M.H.: ¿Qué pensás de la privatización de las tierras de Costa Salguero, donde se ha habilitado la construcción de un barrio Premium?  

S.S.: Esto es parte de un proyecto más global que tiene la gestión macrista que apunta a los 16 años en el gobierno de CABA que es la desposesión de los bienes comunes. Porque la gente piensa que esto es del Estado y, en realidad, el Estado administra un bien común que nos pertenece a todos y que lo que eufemísticamente se llama “la inmobiliaria PRO” considera de su propiedad para favorecer a los negocios de aquellos que son sus amigos y con los cuales cogobierna.  

Este no es un paso aislado, cualquiera que haya seguido la gestión de este gobierno sabe que tiene que ver con la venta de los terrenos del Tiro Federal, con la concesión a Movistar para hacer su mega estadio en Villa Crespo, la venta de una enorme cantidad de lotes en distintos puntos de la Ciudad.  

Los pocos que quedaban sin vender fueron expuestos el 5 de diciembre pasado, porque en realidad lo que aprobó la Legislatura ahora es el cambio de zonificación, porque el Código no permitía hacer lo que esta gente va a hacer.  

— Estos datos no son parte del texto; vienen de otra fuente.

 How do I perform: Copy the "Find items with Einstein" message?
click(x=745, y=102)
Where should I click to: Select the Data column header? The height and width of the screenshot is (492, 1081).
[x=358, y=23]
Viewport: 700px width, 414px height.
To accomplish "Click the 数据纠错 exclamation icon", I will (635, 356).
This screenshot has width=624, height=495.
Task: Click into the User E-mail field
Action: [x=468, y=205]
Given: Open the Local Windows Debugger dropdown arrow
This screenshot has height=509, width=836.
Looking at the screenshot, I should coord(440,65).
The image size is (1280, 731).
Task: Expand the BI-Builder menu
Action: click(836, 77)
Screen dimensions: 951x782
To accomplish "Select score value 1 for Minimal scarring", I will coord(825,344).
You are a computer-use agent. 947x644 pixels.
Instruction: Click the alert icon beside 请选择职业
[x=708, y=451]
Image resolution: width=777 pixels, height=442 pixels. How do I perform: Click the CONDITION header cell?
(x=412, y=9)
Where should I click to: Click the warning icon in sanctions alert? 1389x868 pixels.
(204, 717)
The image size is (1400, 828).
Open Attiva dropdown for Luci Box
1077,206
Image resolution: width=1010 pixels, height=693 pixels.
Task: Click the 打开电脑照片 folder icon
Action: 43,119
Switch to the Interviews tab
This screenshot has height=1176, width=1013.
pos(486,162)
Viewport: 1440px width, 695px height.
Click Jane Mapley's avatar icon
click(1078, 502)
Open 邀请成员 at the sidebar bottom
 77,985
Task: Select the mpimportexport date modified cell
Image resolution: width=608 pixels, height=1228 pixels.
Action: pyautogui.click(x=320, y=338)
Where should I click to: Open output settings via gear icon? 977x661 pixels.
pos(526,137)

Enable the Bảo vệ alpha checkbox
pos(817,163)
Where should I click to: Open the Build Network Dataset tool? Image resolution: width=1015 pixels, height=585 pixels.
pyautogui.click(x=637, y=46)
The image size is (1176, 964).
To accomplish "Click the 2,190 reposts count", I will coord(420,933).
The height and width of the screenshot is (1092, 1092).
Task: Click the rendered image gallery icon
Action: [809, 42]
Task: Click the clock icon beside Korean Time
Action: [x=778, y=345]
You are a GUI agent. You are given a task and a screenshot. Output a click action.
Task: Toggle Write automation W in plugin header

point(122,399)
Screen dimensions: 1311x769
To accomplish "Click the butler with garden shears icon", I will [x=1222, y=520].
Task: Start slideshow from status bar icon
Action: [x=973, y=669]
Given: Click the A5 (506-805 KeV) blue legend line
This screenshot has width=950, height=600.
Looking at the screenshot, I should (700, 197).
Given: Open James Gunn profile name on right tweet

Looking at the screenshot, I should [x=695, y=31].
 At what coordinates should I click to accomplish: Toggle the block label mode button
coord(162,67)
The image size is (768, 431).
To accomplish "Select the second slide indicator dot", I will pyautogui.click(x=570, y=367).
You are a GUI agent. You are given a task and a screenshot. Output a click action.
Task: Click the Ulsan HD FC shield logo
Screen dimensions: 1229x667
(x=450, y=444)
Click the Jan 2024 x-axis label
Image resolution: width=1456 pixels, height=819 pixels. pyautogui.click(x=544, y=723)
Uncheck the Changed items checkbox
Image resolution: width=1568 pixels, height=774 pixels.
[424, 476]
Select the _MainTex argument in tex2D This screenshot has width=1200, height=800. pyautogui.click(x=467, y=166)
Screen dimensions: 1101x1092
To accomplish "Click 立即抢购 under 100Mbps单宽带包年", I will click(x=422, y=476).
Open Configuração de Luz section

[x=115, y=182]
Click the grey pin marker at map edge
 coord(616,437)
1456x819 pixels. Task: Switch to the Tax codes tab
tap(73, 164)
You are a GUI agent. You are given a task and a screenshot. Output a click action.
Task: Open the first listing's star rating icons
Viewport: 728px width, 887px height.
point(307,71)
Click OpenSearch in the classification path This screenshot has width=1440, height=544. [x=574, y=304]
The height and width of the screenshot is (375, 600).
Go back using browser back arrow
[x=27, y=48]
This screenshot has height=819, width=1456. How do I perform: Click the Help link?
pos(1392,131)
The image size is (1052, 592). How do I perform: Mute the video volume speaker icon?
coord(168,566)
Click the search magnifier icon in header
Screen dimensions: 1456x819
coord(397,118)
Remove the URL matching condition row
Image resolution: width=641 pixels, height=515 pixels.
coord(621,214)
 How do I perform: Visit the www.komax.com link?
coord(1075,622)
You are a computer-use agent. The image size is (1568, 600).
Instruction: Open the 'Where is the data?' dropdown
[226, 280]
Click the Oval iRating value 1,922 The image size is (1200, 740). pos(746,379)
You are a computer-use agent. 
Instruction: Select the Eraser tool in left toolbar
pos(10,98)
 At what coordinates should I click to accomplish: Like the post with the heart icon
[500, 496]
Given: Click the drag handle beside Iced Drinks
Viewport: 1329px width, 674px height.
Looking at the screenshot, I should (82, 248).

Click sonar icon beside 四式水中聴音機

A pesar de que es un Código profundamente regresivo, en el cual ya estaba contemplado, por ejemplo, transformar toda la zona de la Costanera que va desde la Ciudad Universitaria hasta Costa Salguero en el famoso “Distrito Joven” que es otra forma encubierta de privatización y, de alguna manera, es la continuidad de lo que fue el principal proyecto de desposesión y expropiación de bienes comunes que fue Puerto Madero.  

Este proyecto son 32 ha, pensemos que Puerto Madero son 132 y que se transformó en el principal negocio inmobiliario no solo de Argentina sino de América Latina. Eso empezó siendo un proyecto donde se podían reciclar los docks para construir algunos proyectos de viviendas de planta baja y tres pisos que no superaran la altura de los docks y terminó modificándose, sin que pasara por la Legislatura, sin pasar por el Congreso, permitiendo hacer torres de 40 y 50 pisos que es lo que hoy existe en Puerto Madero. 

Aquellos que compraron un lote en un millón de dólares en poco tiempo lo vendieron en 20 millones de dólares. Lo cual explica la fabulosa renta urbana que favorece este gobierno y los gobiernos anteriores, en el caso de Puerto Madero a la elite de las inmobiliarias y los grandes emprendedores inmobiliarios de la Argentina.  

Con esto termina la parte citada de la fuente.